Another way of using virtual production techniques was demonstrated by Fox with its NASCAR coverage the past two years, which features hosts in front of a green screen and a virtual 3D car that races around a virtual track inside the studio, he noted. The studio created by Fox combines augmented reality with 3D graphics.

But, in both of those cases, viewers still can’t reach in and move anything on the virtual set, Douglas said.

Using an app, however, viewers can reach in and touch the virtual studios created by Live CGI that are initially launching with the Home Shopping Network, he said.

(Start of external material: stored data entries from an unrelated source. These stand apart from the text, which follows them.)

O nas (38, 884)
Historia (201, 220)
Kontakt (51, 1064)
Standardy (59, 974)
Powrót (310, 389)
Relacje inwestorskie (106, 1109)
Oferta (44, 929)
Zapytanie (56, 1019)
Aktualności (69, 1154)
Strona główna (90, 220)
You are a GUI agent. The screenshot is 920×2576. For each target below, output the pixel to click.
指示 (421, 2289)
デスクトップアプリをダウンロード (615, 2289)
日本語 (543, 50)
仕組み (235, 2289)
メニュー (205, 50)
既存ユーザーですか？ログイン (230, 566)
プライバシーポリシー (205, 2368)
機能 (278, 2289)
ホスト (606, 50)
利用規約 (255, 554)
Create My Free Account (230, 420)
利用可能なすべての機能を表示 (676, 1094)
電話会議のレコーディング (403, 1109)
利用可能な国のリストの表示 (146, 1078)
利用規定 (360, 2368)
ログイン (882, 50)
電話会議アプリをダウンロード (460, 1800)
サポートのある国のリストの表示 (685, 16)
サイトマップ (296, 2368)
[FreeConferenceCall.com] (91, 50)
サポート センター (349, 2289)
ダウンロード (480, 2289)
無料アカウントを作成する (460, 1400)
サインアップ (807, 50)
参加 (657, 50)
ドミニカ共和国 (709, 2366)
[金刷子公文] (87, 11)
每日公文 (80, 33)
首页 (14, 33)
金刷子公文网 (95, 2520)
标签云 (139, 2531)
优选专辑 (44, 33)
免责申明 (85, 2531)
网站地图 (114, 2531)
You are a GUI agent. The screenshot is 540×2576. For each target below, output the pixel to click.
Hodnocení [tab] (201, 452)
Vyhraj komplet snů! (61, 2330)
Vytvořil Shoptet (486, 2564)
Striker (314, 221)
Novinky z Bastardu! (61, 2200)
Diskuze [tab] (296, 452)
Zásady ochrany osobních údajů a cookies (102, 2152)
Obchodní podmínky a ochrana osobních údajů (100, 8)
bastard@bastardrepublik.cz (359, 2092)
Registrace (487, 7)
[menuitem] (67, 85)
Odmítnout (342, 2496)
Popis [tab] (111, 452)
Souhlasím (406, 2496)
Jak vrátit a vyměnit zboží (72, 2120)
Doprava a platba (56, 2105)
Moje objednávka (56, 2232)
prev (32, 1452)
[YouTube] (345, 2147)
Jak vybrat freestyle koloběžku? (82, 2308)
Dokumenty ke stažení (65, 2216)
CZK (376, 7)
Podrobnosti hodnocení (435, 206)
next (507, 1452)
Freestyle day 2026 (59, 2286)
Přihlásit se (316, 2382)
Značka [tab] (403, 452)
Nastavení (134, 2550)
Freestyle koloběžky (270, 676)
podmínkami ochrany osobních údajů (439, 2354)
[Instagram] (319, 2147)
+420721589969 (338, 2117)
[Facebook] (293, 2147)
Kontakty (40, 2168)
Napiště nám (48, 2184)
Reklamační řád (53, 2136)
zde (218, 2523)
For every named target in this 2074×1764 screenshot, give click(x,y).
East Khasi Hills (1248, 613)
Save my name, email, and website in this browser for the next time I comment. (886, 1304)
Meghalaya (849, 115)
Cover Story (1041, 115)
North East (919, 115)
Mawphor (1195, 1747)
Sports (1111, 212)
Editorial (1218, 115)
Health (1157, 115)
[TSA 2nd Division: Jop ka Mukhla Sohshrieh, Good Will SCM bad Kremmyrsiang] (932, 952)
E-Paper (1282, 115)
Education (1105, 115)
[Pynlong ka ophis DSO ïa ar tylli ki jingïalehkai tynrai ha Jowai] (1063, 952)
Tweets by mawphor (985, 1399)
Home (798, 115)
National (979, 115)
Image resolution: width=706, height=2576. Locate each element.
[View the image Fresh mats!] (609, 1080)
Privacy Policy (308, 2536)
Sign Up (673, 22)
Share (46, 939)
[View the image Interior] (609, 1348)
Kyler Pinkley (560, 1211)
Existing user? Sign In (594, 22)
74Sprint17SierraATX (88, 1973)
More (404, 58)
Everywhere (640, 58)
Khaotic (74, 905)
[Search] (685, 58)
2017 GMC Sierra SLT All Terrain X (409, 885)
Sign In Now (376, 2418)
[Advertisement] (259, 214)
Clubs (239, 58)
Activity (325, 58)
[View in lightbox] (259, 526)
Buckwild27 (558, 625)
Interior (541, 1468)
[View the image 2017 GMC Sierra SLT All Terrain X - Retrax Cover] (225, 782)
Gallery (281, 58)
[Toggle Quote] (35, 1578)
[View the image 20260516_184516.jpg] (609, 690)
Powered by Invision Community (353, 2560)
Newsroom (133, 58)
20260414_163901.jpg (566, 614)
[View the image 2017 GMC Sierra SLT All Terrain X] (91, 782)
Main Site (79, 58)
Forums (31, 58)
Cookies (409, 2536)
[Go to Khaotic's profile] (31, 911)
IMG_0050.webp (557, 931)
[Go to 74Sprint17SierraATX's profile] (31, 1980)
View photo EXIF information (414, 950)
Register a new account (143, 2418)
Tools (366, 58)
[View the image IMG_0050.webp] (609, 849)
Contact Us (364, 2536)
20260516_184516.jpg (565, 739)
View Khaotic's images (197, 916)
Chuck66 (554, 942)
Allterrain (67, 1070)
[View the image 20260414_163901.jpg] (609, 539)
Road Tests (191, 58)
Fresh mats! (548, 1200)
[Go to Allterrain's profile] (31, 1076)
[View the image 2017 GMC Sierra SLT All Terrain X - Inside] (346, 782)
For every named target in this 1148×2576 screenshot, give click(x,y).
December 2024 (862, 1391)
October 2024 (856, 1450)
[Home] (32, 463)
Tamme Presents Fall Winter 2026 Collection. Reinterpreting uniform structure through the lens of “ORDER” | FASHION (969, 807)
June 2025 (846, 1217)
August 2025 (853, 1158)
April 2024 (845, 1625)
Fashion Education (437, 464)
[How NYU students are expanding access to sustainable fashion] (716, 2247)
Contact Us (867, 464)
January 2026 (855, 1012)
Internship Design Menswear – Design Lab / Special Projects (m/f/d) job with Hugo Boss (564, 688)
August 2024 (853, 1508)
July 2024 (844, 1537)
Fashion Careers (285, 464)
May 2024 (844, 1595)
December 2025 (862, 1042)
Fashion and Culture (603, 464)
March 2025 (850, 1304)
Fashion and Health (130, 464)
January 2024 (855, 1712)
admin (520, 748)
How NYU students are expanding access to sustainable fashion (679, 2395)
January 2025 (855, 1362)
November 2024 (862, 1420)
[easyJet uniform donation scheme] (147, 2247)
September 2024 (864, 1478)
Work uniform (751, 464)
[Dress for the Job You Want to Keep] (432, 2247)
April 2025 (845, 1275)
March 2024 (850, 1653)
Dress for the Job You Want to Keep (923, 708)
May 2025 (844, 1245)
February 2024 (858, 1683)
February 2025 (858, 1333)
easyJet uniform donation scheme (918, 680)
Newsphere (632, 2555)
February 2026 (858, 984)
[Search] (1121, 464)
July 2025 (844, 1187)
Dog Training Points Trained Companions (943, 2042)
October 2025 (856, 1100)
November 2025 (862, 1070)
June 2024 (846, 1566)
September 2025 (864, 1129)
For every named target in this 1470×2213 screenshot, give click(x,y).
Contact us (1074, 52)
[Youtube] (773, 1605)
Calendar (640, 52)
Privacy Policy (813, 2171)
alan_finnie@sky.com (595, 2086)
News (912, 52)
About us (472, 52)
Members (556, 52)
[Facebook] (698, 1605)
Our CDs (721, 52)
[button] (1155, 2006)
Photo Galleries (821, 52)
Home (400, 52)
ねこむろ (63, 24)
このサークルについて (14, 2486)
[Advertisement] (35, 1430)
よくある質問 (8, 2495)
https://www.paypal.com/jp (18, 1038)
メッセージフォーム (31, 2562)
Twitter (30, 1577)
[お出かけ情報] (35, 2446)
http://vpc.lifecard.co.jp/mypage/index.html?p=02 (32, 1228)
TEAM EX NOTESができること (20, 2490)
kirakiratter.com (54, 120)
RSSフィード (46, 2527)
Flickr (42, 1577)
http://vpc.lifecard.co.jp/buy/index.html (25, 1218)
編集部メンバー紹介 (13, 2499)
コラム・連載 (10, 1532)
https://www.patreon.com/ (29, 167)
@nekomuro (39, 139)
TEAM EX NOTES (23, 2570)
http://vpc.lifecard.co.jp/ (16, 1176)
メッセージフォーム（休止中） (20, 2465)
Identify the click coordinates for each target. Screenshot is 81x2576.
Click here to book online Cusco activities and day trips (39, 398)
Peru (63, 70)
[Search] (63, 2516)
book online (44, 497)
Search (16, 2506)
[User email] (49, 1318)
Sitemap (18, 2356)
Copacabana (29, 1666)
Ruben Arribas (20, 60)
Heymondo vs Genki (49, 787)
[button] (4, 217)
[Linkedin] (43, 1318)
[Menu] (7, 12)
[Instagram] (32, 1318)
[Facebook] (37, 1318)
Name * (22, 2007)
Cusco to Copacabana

“The beauty about virtual production is this could be the inside of a submarine, it could be the cockpit of an aircraft, it could be a cloud bank, it could be a beach – it could be anything,” he said with a laugh. It can be “whatever is required by the industry,” he noted. However, for now, it’s the inside of a studio.

Live CGI has discovered “there’s three priorities of the people that we’re talking to in the industry,” Douglas said, noting they are: to “drive viewership to their particular show” and engage viewers for longer periods of time; collect data on the viewer’s habits and preferences that affect what happens next; and drive revenue.

During a show that uses a Live CGI virtual set, there can be personalised products that show up on screens in different cities for different viewers based on their age, gender and location, as well as how the viewer watches and bets, according to the company.

During the demo he provided, Douglas noted that “anything in the studio can be made interactive.”

The Entertainment Evolution Symposium event was produced by the Hollywood IT Society (HITS), Pepperdine’s Graziadio Business School, and MESA. The event was sponsored by Whip Media, PacketFabric, 5th Kind, Qumulo, EIDR, Klio and the Trusted Partner Network.